Uh, huh. Before you start releasing new features, how about fixing the pre-existing features that are already broken? Like the one that supposedly allows one to link from one's Disqus profile, to one of a limited number of other locations where one might have a presence, such as one's Google profile. I invite anybody reading this to go take a look at my Disqus profile, on which I had such a link installed, just a short while ago. Notice how it doesn't actually link to anywhere on google.com, but instead, pointlessly takes the visitor back to the Disqus profile he just left, after making him wait for a few moments while the profile loads?
As a user, I would have been happy to fix that, manually, and replace the wrong url (the one taking the visitor back to where he just was, after clicking on the link), but I can't, because your system won't let me, because who knows what evil things I might do if such power was to fall into my hands. Like I might link to somebody else's Google profile, and having my traffic go over to his sites, instead of to mine. Why would I do that? I don't know, but as soon as I can figure out what I or anybody else could achieve by doing this, I bet it will be diabolical.
Or, how about our comment feeds?

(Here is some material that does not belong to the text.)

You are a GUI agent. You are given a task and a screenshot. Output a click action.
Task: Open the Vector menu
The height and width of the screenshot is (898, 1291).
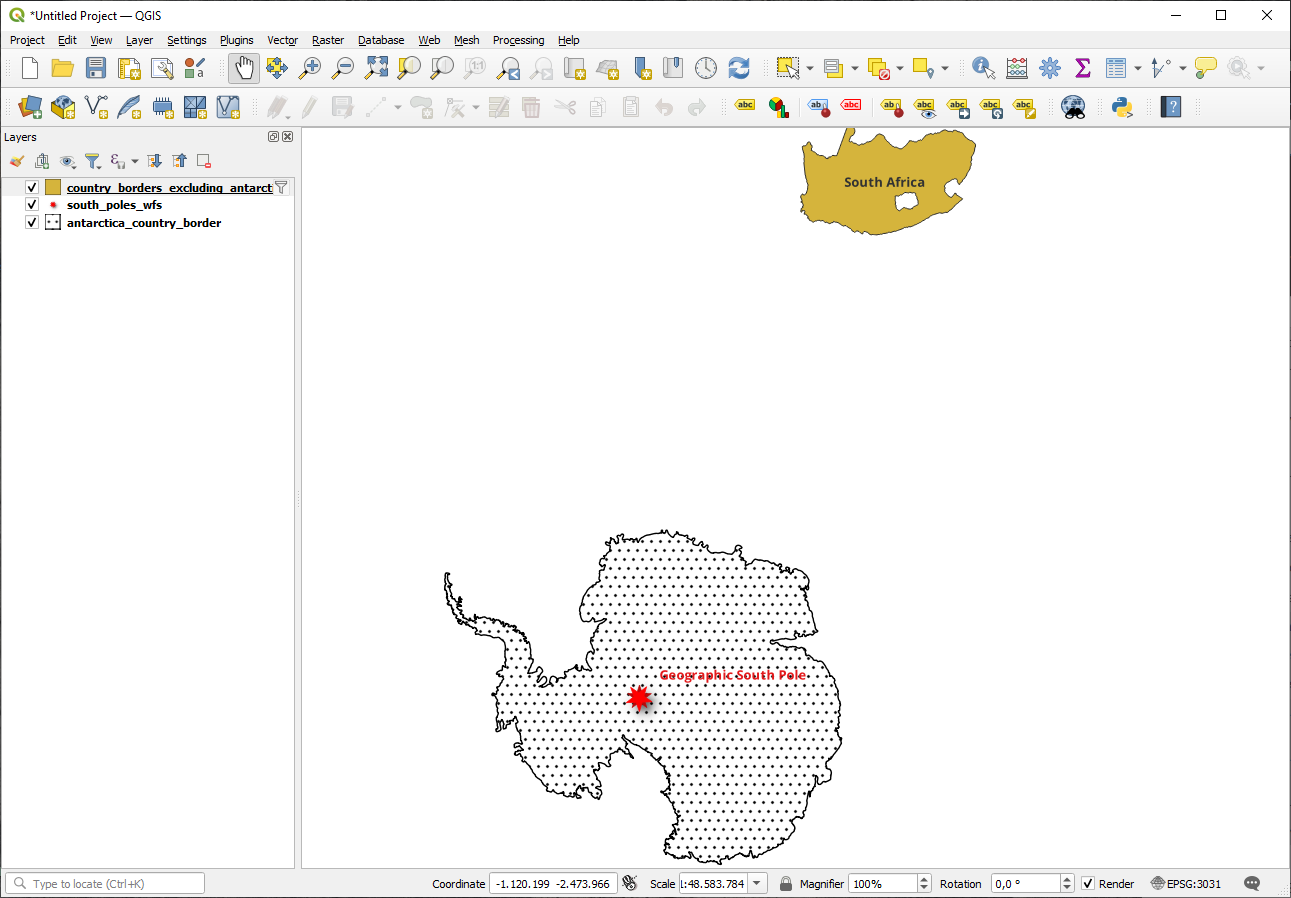tap(282, 40)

Remember those,
http://www.disqus.com/
where username is the user's username? Take a look at the links on those feeds. If one views those links anywhere but on one's own profile, they lead to malformed urls taking one nowhere. Here's an example from Nabraj's feed, which can be found at
http://www.disqus.com/Nabraj/
See the link marked
Instead of leading to
http://www.crunchgear.com/
as it should, it instead takes the reader to this deserted spot on the Internet Superhighway
http://www.disqus.com/Nabraj/(
and abandons him on the side of the road. Disqus' "solution" to this problem would seem to be to have removed the RSS icons, instead of fixing the RSS feeds, and why not? It's much easier to sound like you know what you're doing if you say "we no longer support that feature" than it is to do so, while trying to explain why the darned thing still isn't fixed, and your users have to post guides to how to unmangle the urls for the links in your feeds, when their fed into sidebars on blogs and into RSS readers on other sites.
You know what? If you're trying to make your money by getting clueless investors into an overexcited mood by talking about all of the awesome things you're going to do, so they'll bid up your stock, you'll eventually run out of scatterbrained trustifarians to snooker. It's not a sustainable business strategy, as large numbers of former Yahoo employees and disgusted Yahoo end users will tell you.
If, on the other hand, you want to earn a good reputation, you folks need to start acting like adults, and getting one thing done before setting out to do another. Enthusiasm is fun, no doubt, but it doesn't get anything of value done without a little bit of responsibility to go with it. What a shame that you forgot that, assuming that you ever knew it, in the first place.